Machine learning researcher Hugh Perkins is working on a project to create an open-source graphics processing unit (GPU), with a view to being able to produce a physical chip suitable for acceleration of machine-learning workloads.

“I don’t actually intend to tape this out myself,” Hugh explains, “but I intend to do what I can to verify somehow that tape-out would work OK, timings OK, etc.”

The VeriGPU - short for “Verilog GPU” - is built atop the RISC-V free and open-source instruction set architecture, but Hugh doesn’t intend the project to stay fully compliant. Instead, VeriGPU will follow a “loose compliance” model: “Where RISC-V conflicts with designing for a GPU setting,” Hugh explains, “we break with RISC-V.”

The core design goal for the project is a core capable of running workloads written for the Heterogeneous-compute Interface for Portability (HIP), and hopefully boasting compatibility with the PyTorch deep-learning framework. Support for additional programming interfaces, including SYCL and CUDA, aren’t a focus - but, Hugh says, he’s open to their implementation.

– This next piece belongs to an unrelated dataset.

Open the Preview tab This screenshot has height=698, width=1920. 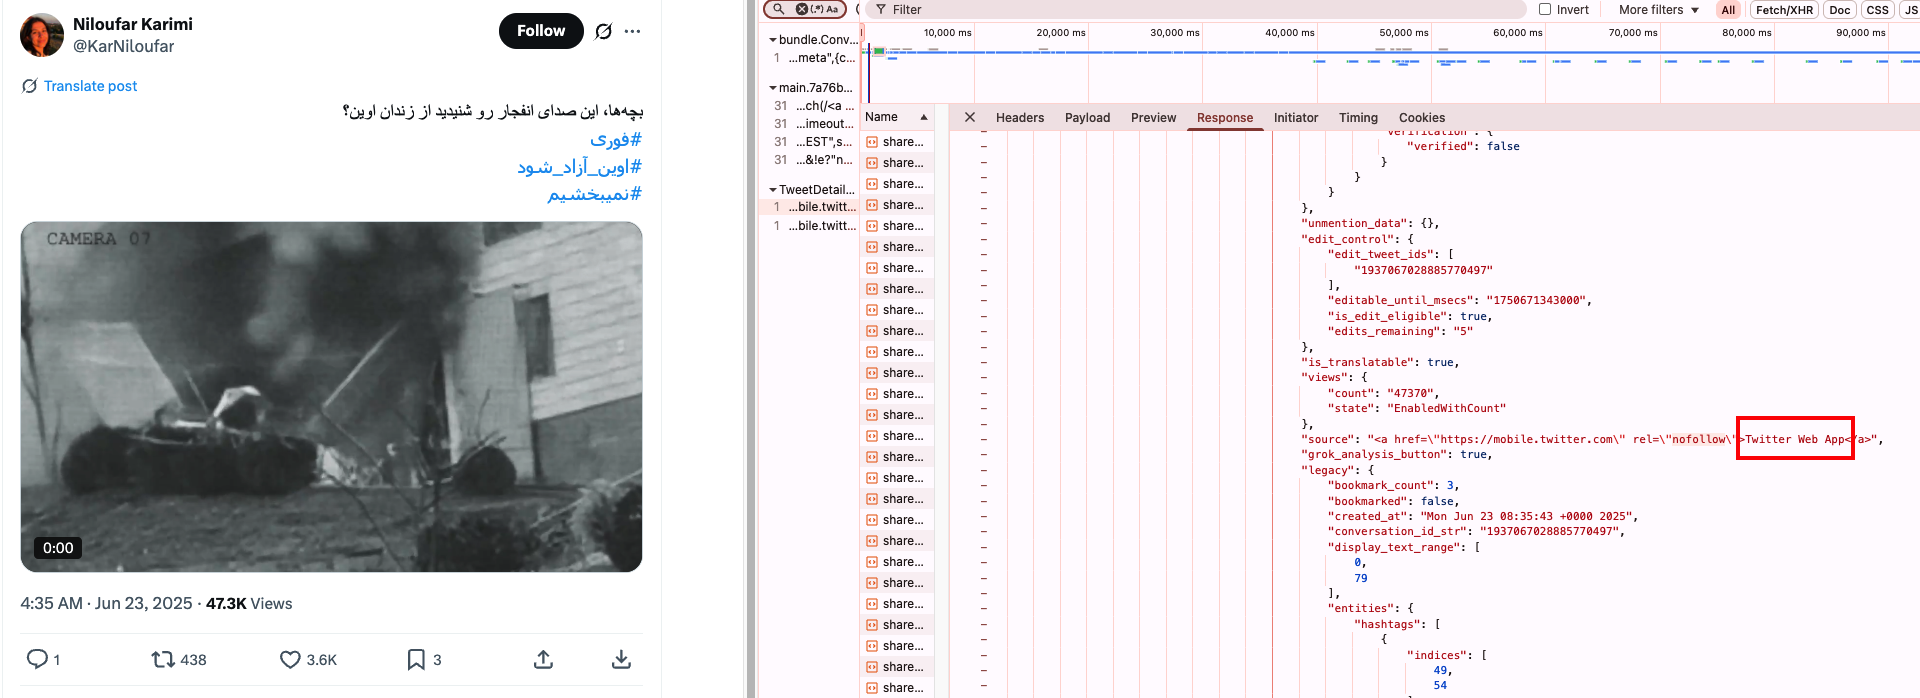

“[I] intend to keep the cores very focused on ML [Machine Learning],” Hugh adds. “For example, brain floating point (‘BF16’) throughout, to keep core die area low. This should keep the per-core cost low. Similarly, Intend to implement only few float operations critical to ML, such as exp, log, tanh, sqrt.”

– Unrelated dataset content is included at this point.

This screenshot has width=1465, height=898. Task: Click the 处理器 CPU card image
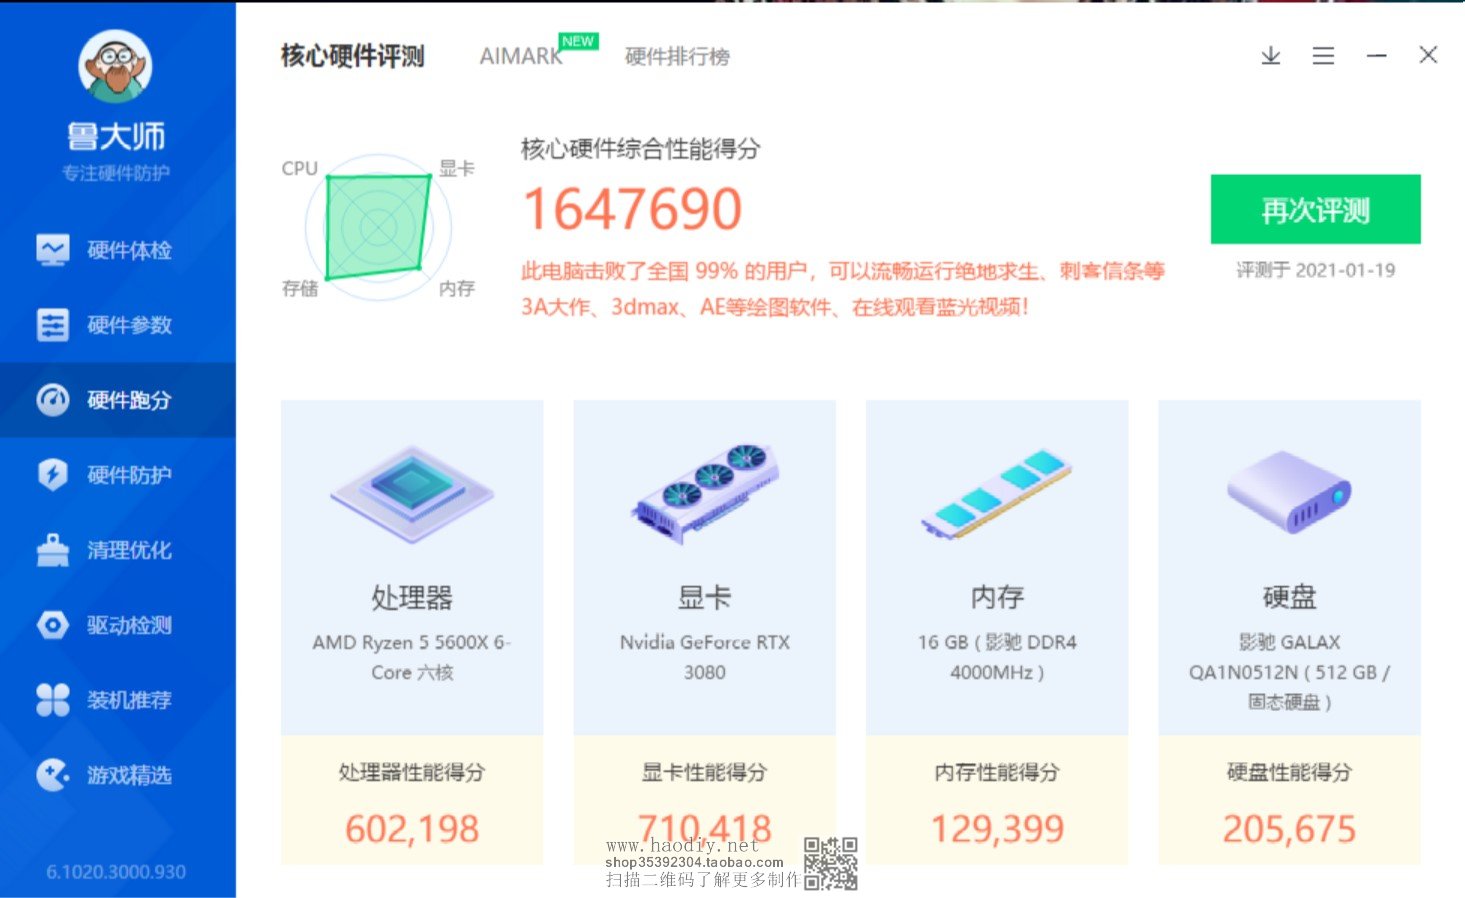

More details on the project are available on the VeriGPU GitHub repository, where the source is made available under the permissive MIT licence.

RISC-V International Opens UEFI Protocol Spec to Public Review

RISC-V International has begun public review of the RISC-V Unified Extensible Firmware Interface (UEFI) Protocol Specification, to run through to early May.

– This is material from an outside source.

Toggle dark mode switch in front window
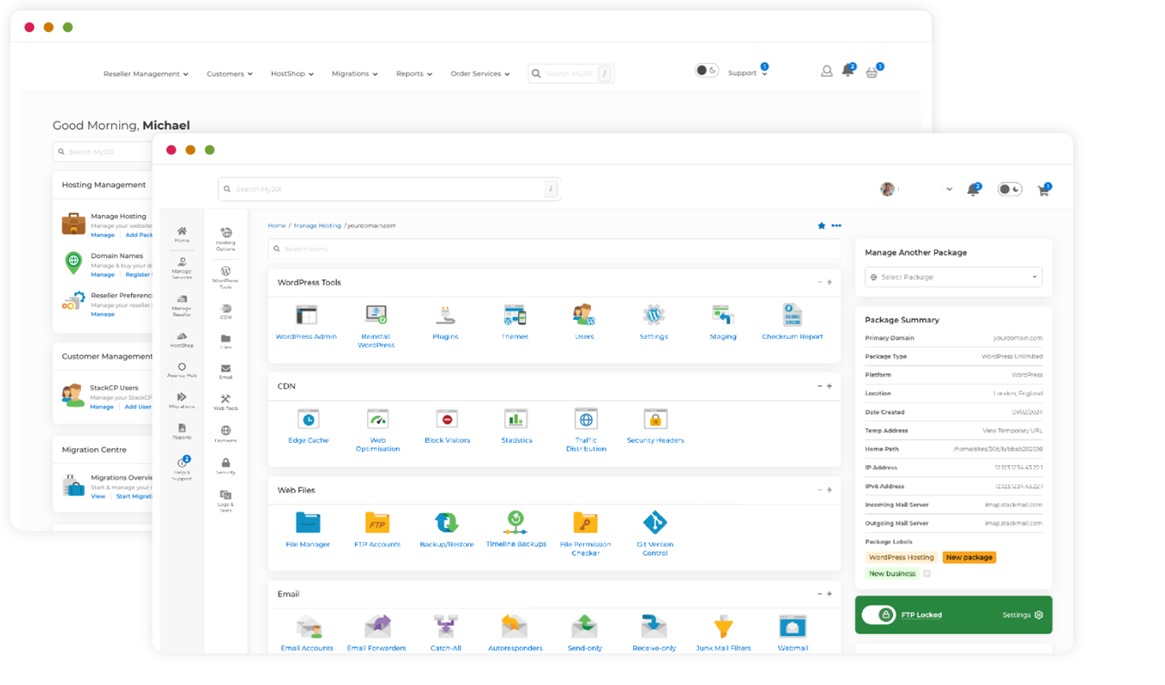 coord(1010,189)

Developed as the successor to the Basic Input/Output System (BIOS) which had driven most computers since they were referred to as “IBM Compatibles,” the Unified Extensible Firmware Interface (UEFI) builds on work carried out at Intel for the Itanium platform in the late 90s.

Now standard among x86/x86-64 desktops, laptops, tablets, and servers, UEFI remains effectively incompatible with RISC-V-based systems - which is the issue the new protocol specification aims to resolve.

“RISC-V Platforms need special UEFI Protocols,” the specification team explains. “Any new UEFI Protocol needs to be discussed and approved there before being merged. Once approved in RISC-V community, it can be added/referenced to the UEFI spec maintained by UEFI forum.”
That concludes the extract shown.